Area of BAC = $\frac {1}{2}$(3MN)$h_5$ = $\frac {1}{2}$(3MN)$\frac {13}{3}$$h_2$ = 13($\frac {1}{2}$(MN)$h_2$) = (13)(8) = 104

Divide BC by 16 segment with same size with paralell line to PM. Then, draw 4 lines paralell to BN such that one line contains A, one line contains M, one line contains N and one line contains C. You give 48 parallelogram with same area. Each parallelogram area has $\frac{16}{3}$ The $\Delta ABC$ area is $39\cdot\frac{16}{6} = 104$

First of all, consider that not all triangles that meet the constraints are similar to each other. The angle $\angle C$ is can be almost anything, as can the ratio of $AC$ to $BC$.
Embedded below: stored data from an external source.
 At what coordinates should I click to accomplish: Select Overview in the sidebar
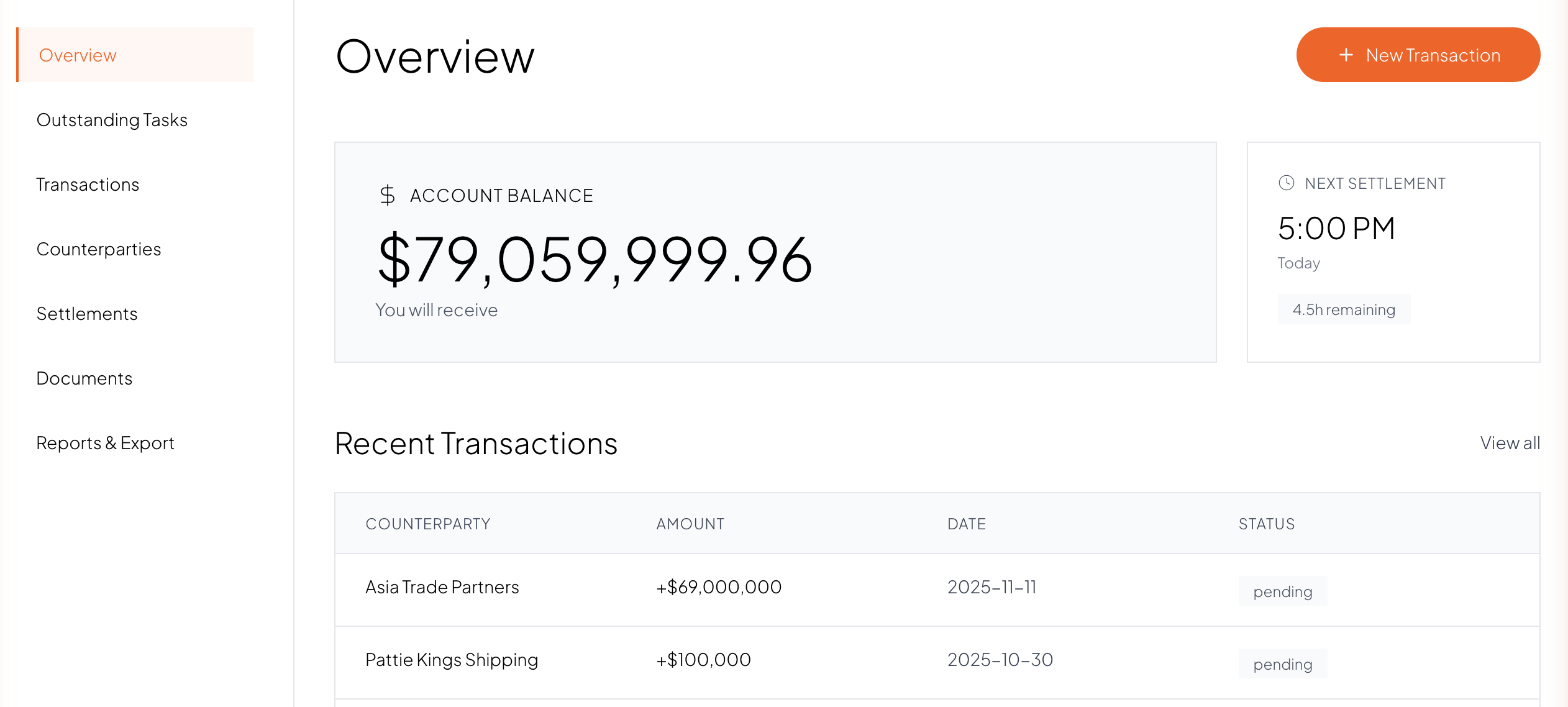pyautogui.click(x=78, y=55)
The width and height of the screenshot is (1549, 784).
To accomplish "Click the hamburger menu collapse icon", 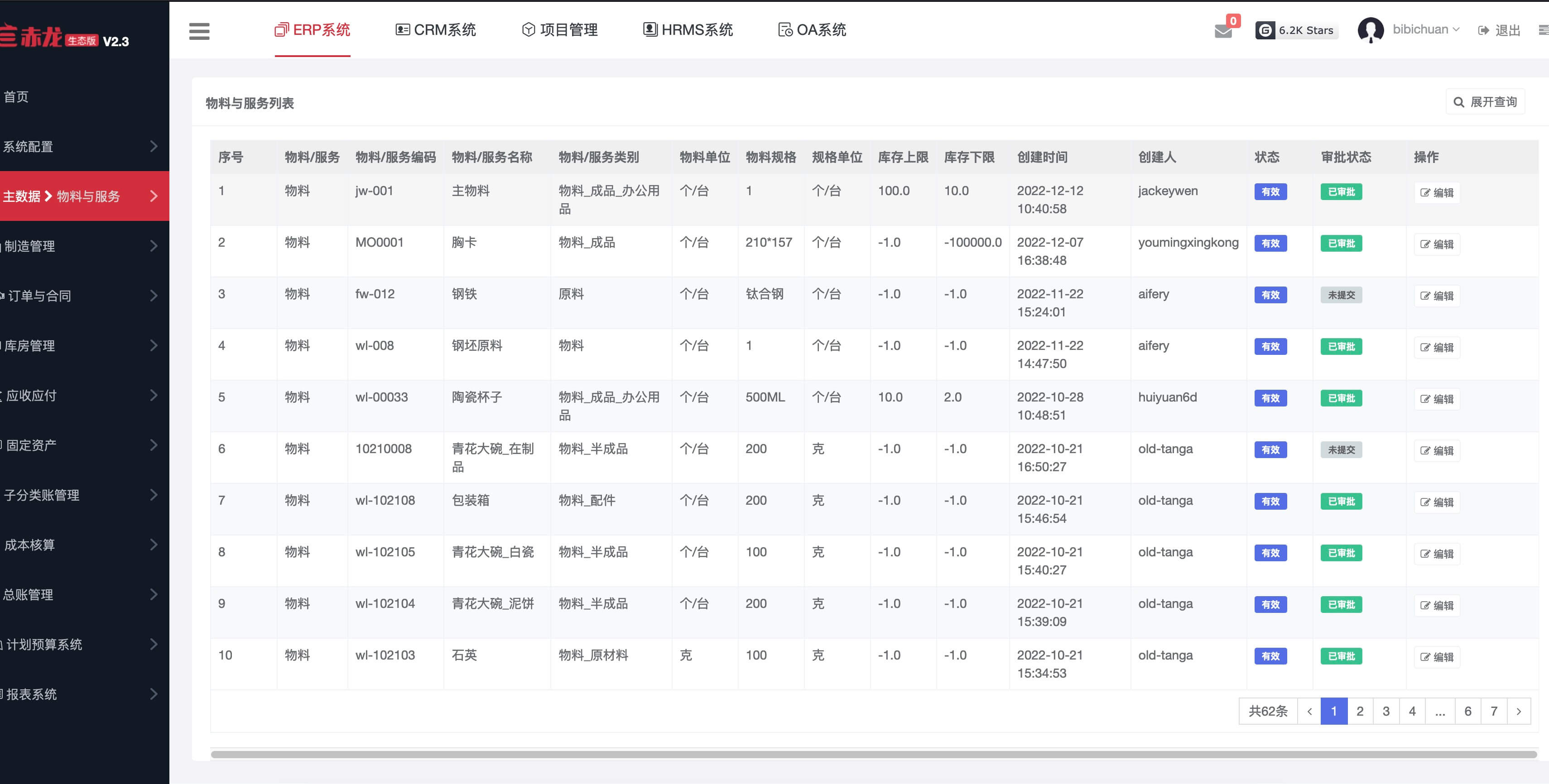I will click(199, 31).
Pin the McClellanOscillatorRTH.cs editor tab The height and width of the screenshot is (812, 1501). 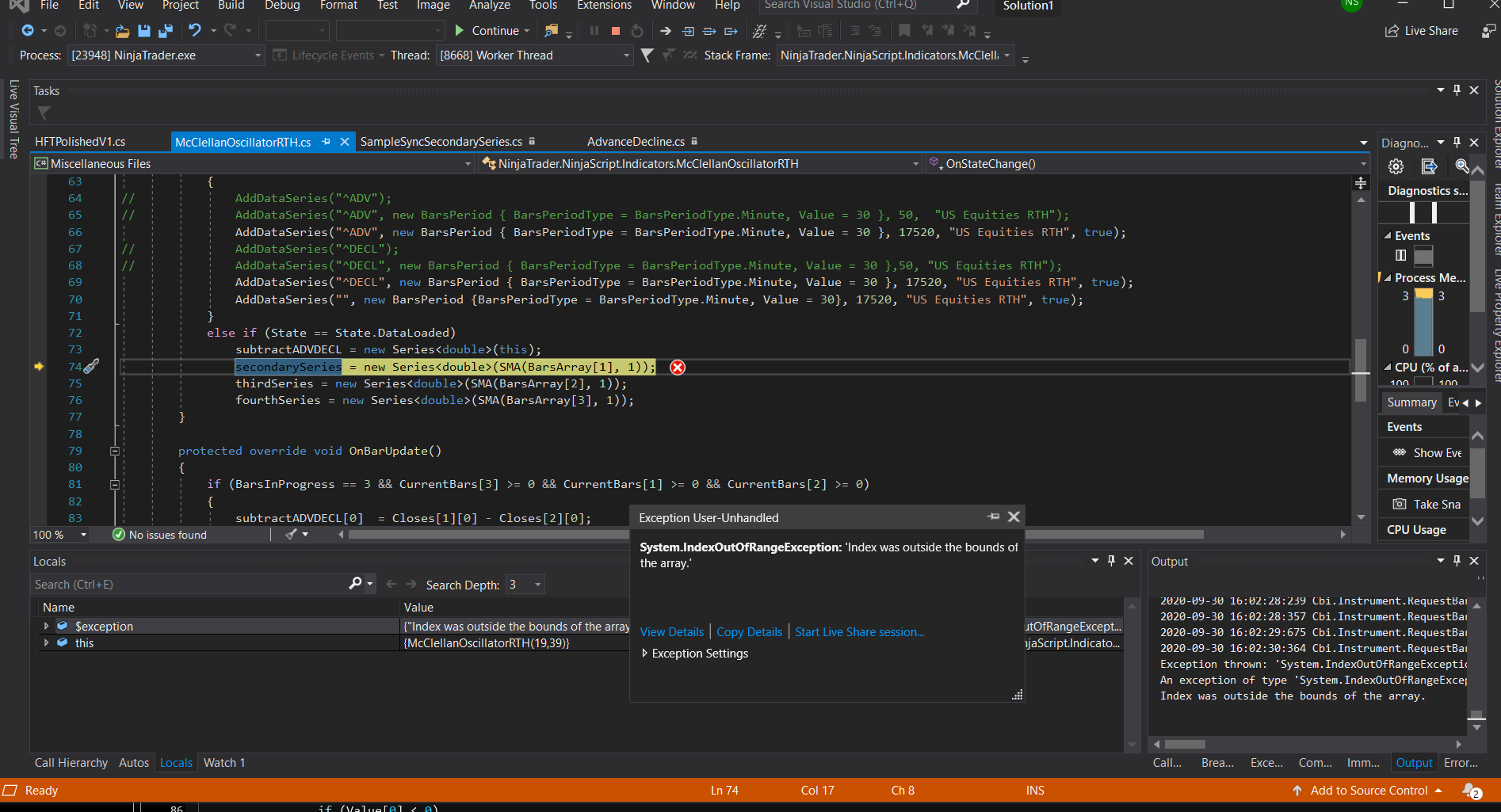point(326,141)
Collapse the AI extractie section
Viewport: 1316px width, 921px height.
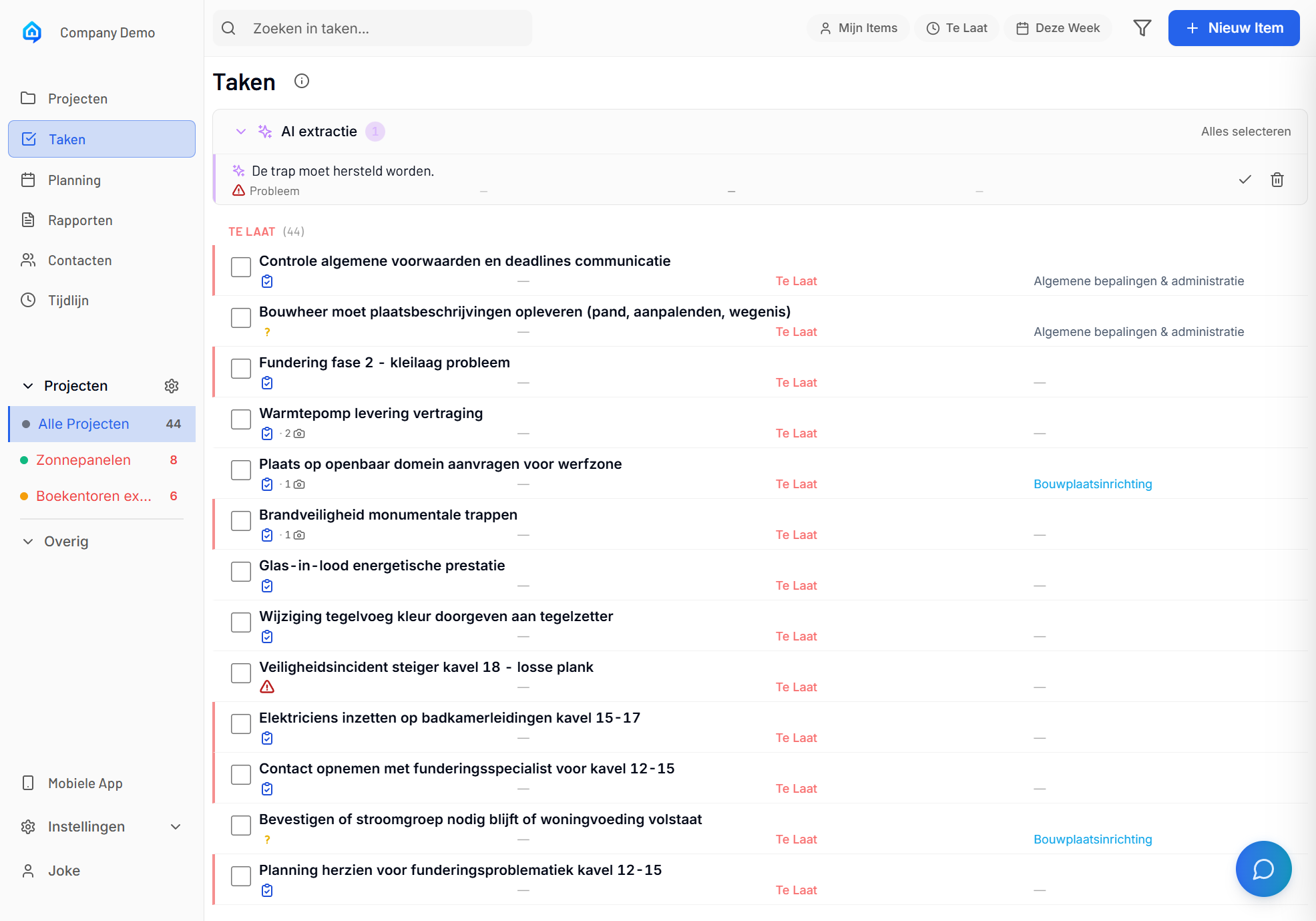pyautogui.click(x=241, y=132)
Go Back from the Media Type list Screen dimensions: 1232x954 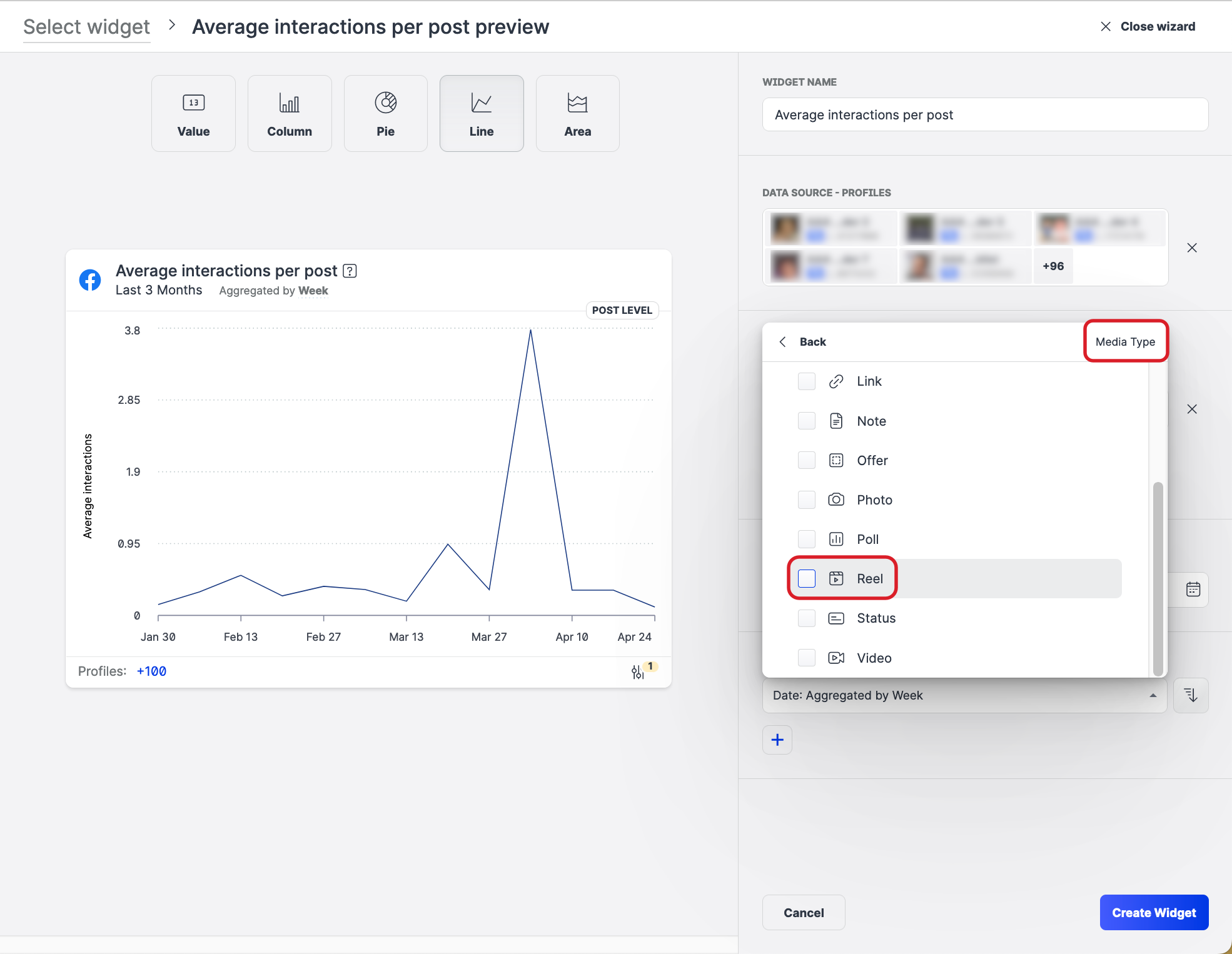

What this means is that you can choose a specific triangle that makes calculating the total area easy. There are various choices, but once you have concrete values for these, it is relatively easy to calculate the area of the entire triangle. For example choose them such that $AC = BC$ and $\angle MNB$ is a right angle.